Subido de regreso a casa en el autobús abarrotado tras un
largo día de productivo trabajo, Jesús empezaba a sentir el cansancio. Una
mujer ante él, de aspecto bohemio, lucía medias de cuadros bajo una graciosa
falda colorista. Se sostenía en equilibrio, pese a los vaivenes del autobús,
gracias a la destreza adquirida con la práctica. Aquella mujer, de cabello
pelirrojo rizado que se desplegaba sobre su cabeza de forma bastante rebelde,
contrastaba ante la mirada de los viajeros cuando, al levantarse un viajero
sentado junto a Jesús, se sentó a su lado. Ahí estaban los dos: él, con su
aspecto de ejecutivo de aquellos que aún lucían corbata, mostrando, sin el
menor deseo de aparentar, un traje impoluto; y ella, con su aspecto creativo y
despreocupado.
Escuchaba él música, abstraído en el solo de guitarra de un
maestro del siglo XX, mientras ella diseñaba figuras en su móvil con el lápiz.

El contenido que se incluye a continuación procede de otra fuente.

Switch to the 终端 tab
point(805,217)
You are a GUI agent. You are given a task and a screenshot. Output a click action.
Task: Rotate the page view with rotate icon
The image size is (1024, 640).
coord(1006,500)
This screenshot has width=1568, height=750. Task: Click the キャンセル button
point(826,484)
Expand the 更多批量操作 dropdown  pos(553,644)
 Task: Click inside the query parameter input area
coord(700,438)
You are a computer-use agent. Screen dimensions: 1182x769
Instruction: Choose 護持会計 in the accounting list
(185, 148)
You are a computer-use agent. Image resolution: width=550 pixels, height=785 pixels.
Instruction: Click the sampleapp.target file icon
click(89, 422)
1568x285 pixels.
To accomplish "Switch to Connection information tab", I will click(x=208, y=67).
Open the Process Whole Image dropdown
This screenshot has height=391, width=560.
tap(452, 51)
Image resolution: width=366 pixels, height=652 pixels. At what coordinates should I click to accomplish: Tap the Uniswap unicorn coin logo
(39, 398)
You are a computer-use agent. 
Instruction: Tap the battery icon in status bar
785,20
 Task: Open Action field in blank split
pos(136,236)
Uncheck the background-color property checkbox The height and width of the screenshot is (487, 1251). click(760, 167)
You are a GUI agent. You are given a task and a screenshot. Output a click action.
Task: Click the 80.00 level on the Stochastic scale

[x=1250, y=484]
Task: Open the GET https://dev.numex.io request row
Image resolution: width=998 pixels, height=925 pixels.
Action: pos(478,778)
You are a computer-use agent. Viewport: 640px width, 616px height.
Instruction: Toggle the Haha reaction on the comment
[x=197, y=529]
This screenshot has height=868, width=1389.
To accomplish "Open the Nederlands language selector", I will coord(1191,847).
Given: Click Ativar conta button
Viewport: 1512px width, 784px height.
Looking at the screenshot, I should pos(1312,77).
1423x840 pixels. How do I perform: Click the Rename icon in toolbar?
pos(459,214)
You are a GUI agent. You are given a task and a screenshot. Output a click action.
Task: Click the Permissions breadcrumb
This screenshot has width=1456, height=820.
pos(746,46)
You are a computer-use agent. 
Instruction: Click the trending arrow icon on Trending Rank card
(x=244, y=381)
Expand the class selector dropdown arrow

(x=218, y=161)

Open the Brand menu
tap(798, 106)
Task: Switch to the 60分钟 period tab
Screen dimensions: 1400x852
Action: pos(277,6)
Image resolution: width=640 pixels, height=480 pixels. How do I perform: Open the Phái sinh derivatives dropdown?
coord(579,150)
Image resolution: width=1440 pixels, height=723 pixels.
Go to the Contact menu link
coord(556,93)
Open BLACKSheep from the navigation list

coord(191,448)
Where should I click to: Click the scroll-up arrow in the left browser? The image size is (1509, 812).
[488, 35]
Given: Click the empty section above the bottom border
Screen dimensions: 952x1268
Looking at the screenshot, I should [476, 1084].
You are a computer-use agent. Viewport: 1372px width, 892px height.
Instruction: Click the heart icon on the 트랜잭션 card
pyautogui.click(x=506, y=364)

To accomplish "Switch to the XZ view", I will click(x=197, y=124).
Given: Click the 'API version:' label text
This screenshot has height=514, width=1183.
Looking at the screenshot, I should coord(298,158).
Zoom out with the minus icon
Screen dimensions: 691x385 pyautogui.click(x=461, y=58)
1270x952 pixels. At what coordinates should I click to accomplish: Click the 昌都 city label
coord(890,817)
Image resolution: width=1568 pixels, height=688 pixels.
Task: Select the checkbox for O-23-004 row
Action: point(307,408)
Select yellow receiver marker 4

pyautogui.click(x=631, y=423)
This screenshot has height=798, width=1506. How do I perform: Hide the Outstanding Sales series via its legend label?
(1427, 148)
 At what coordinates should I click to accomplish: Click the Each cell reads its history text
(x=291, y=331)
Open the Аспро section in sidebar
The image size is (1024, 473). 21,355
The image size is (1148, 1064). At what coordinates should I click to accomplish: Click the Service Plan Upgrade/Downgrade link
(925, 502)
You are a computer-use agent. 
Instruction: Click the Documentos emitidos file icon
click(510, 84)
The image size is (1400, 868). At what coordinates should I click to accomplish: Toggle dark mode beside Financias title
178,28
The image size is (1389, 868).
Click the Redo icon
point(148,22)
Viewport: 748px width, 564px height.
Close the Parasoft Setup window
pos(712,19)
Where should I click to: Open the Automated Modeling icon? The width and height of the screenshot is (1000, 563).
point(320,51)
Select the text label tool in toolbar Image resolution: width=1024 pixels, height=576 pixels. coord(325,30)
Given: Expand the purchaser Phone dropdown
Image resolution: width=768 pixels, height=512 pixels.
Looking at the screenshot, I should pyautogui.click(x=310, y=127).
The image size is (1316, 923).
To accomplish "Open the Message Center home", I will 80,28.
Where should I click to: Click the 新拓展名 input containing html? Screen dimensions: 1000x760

Algún viajero se apeaba, pero la marabunta parecía seguir rugiendo en el
autobús porque el flujo de entrada de nuevos viajeros tampoco cesaba. Al ir
llegando al céntrico barrio donde se ubicaba su piso, su residencia, su hogar
en fin, apretó al botón para solicitar parada y se encontró de bruces con el
rostro de aquella vecina de viaje que le había pasado desapercibida. Le dio la
sensación de que, quizá, conocía aquel rostro por algún parentesco lejano o,
quizá, por haber coincidido simplemente con ella en alguna ocasional
conversación de mercado relativamente reciente: gustaba de crear tertulia con
el carnicero y su clientela, con su querida verdulera… Pero lo cierto fue que
se apeó y caminó tranquilamente hacia casa cavilando sobre devenires más
inmediatos.
Cuando, por fin, tras cenar y escuchar un rato música clásica
ibérica en su salón, se fue a la habitación, le volvió al pensamiento aquella
mujer que llamaba y llamaba a su recuerdo. Ya en la cama, cerró los ojos y se
hizo la luz: era su prima lejana Margarita, aquel primer amor que, a sus
tempranos once años experimentara en el camping de la costa al que había
acudido la familia con sus felices ramificaciones. Recordó su primer beso, el
impacto, distorsionado por la imaginería de la edad, que provocó en él tomar
conciencia de lo que eran unos pechos que apenas empezaban a despuntar. Y se
sintió feliz de volver a la inocencia a sus cincuenta y dos años.